Kentucky businessman showed a heart of gold by buying the entire inventory of a closing K-Mart and donating it to charity.
After turning aside calls from flea markets looking to buy the inventory valued at around $200,000, Rankin Paynter, the owner of a Winchester firm that buys up surplus goods, decided to donate the merchandise to a local charity.
"I told my wife, I can make $30,000 or $40,000 on this deal but let's give it to charity," Paynter told ABC News. This story first appeared on Lex18.com.
During a visit to the store, the good Samaritan was checking out the display cases and a safe for his jewelry buying business when he learned the store would sell all of the merchandise on the last day of business. One requirement: You had to be a power buyer.
Paynter, who is a power buyer, had to fill out an application with the company to purchase the goods, which had everything from winter clothes to over-the-counter medicine. According to Paynter, the day before closing the store called to offer him the whole lot. But there was one rule.

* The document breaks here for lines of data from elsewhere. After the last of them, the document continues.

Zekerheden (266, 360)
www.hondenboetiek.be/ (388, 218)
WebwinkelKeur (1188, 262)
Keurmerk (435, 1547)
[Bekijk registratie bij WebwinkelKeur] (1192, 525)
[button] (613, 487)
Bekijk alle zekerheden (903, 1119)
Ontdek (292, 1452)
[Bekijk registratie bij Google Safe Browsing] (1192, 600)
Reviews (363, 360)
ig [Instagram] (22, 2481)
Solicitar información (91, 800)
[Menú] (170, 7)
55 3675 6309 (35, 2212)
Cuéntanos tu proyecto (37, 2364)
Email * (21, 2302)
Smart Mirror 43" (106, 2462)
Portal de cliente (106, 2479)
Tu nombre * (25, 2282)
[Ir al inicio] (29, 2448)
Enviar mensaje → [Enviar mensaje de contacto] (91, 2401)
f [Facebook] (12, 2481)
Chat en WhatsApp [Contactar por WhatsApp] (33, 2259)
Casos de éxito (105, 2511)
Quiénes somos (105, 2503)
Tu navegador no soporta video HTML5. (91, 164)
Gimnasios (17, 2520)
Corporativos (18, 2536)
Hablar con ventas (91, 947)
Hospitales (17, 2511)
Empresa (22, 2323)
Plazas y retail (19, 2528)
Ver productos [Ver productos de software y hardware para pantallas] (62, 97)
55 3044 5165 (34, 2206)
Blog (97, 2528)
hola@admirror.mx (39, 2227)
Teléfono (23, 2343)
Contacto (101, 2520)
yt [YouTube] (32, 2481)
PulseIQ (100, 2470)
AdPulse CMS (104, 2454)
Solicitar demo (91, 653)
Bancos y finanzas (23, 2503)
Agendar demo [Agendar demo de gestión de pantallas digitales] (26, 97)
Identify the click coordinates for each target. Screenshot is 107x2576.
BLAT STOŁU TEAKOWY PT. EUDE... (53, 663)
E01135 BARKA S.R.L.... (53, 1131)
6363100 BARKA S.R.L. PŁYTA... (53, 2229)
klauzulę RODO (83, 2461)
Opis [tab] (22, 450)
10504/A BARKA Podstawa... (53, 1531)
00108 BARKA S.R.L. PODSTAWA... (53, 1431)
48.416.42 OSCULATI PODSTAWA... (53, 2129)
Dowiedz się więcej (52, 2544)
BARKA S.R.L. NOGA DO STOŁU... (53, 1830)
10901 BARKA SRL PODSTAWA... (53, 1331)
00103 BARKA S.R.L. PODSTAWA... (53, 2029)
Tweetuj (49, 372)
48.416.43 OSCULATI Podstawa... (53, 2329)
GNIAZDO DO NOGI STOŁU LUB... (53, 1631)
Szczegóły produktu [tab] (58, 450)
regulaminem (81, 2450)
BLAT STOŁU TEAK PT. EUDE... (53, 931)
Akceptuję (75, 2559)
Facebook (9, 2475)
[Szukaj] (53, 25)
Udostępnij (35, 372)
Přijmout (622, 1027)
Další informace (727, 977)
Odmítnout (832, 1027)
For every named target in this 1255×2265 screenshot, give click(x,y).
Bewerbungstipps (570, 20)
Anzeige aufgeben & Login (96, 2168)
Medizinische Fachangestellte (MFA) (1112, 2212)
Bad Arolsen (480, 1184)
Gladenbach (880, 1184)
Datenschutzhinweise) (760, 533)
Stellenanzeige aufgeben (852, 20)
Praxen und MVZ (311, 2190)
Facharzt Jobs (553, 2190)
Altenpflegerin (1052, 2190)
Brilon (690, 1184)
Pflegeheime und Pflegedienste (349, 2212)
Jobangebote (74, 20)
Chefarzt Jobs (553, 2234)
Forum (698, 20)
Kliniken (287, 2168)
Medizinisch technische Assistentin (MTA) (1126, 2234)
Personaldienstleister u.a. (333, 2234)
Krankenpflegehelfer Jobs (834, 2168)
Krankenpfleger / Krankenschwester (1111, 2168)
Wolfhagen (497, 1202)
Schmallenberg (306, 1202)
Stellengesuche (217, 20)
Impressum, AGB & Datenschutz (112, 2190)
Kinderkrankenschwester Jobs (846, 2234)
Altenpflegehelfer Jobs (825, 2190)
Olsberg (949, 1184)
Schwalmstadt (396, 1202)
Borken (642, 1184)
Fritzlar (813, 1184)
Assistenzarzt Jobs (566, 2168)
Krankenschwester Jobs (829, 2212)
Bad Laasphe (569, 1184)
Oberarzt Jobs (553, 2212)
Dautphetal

"They said you can buy it all but you must sign a contract and take everything left in the store," Paynter told ABC News.
And, he did.
On Sunday, May 6, the businessmen stood in line for six and half hours to purchase the inventory that had to be rung up at four different registers the evening the store closed. It took the 77-year-old two trucks, two vans and six workers to move all the items from the store to storage. However, Payntner had no clue then what he planned on doing with all the inventory.